* Exercise data
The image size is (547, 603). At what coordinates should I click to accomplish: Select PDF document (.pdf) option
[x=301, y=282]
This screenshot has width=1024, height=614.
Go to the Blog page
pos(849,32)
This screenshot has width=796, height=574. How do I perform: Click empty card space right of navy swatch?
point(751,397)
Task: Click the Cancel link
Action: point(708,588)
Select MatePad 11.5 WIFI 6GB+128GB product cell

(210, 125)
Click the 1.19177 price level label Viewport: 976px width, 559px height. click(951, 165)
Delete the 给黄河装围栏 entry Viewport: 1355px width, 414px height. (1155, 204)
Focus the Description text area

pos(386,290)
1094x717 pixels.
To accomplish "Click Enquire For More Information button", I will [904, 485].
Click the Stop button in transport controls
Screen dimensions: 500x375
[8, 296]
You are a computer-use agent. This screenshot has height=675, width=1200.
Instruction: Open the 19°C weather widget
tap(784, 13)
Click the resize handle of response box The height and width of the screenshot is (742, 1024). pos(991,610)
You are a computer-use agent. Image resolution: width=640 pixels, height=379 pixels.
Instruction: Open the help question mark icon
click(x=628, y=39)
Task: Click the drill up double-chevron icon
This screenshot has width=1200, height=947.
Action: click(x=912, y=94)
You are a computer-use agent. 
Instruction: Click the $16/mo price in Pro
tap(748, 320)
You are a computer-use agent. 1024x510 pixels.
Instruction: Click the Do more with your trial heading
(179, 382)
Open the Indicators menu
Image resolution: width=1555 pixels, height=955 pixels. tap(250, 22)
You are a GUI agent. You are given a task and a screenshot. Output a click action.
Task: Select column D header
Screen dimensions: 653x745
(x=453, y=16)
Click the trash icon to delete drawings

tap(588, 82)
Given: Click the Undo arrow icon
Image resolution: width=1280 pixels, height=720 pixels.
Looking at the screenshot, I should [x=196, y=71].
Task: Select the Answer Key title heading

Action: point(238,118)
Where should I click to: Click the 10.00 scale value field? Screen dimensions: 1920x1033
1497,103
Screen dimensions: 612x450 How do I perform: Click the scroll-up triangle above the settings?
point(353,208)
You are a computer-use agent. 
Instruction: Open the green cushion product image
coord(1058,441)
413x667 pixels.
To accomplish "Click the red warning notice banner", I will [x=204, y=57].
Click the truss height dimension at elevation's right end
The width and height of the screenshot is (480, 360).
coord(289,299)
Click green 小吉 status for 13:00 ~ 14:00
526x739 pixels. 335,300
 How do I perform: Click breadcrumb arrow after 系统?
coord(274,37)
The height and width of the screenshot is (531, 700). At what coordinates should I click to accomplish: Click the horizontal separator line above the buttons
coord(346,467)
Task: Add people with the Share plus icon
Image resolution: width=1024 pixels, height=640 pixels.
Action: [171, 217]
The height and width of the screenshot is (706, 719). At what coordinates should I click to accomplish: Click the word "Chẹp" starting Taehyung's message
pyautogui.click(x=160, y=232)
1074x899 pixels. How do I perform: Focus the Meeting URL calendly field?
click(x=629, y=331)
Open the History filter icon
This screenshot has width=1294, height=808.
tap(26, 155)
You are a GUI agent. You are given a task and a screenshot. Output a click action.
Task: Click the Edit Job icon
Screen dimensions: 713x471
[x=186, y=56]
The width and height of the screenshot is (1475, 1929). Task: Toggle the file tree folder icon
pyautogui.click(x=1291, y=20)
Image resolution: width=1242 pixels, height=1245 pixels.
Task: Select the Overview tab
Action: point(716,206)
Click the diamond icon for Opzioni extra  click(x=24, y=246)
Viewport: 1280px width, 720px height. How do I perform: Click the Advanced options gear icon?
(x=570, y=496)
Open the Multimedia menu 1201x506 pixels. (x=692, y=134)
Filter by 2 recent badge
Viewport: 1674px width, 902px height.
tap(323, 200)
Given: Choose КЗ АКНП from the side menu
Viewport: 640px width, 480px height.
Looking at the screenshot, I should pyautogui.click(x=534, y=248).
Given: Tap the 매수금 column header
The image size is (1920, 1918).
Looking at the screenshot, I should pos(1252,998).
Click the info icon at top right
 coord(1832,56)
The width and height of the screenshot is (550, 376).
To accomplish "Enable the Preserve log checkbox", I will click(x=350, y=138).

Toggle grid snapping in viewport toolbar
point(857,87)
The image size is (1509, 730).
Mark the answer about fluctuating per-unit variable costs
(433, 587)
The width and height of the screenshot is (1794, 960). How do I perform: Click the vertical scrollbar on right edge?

* What is expected
Beginning with the very first line of the records above, please retype each line through the one that has "1094x717 pixels.", and add nothing.

* Answer box
The image size is (547, 603). At what coordinates should I click to accomplish: Select PDF document (.pdf) option
[x=301, y=282]
This screenshot has width=1024, height=614.
Go to the Blog page
pos(849,32)
This screenshot has width=796, height=574. How do I perform: Click empty card space right of navy swatch?
point(751,397)
Task: Click the Cancel link
Action: point(708,588)
Select MatePad 11.5 WIFI 6GB+128GB product cell

(210, 125)
Click the 1.19177 price level label Viewport: 976px width, 559px height. click(951, 165)
Delete the 给黄河装围栏 entry Viewport: 1355px width, 414px height. (1155, 204)
Focus the Description text area

pos(386,290)
1094x717 pixels.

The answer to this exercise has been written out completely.